Your objective: Going line by line through the entries below, count those that contain "Toggle". Give the number by itself.

Data extracted from a collection:
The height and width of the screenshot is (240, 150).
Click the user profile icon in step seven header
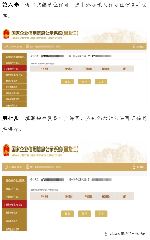(x=27, y=166)
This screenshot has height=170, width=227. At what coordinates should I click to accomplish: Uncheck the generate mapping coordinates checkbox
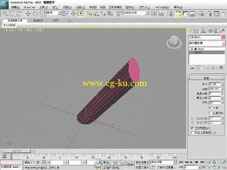tap(192, 128)
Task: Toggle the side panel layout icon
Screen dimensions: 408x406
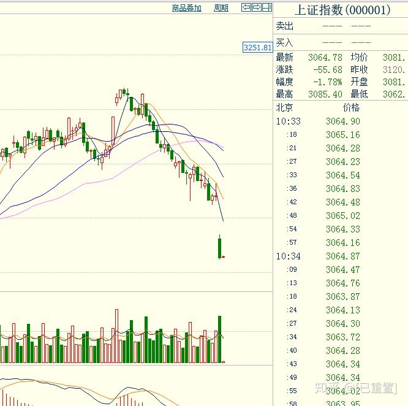Action: coord(267,7)
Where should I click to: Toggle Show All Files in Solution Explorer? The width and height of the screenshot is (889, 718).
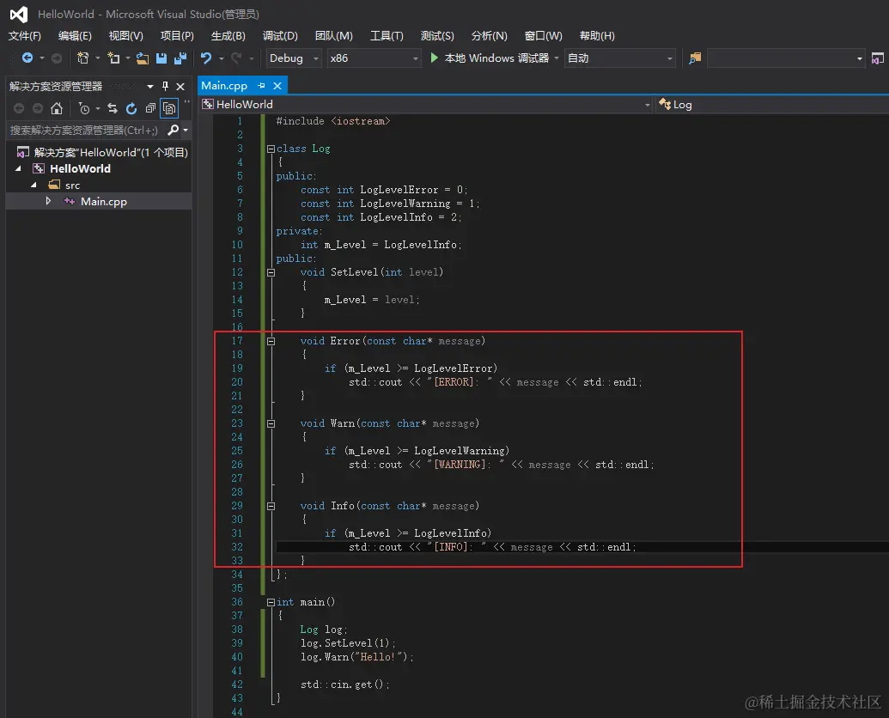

Answer space: 2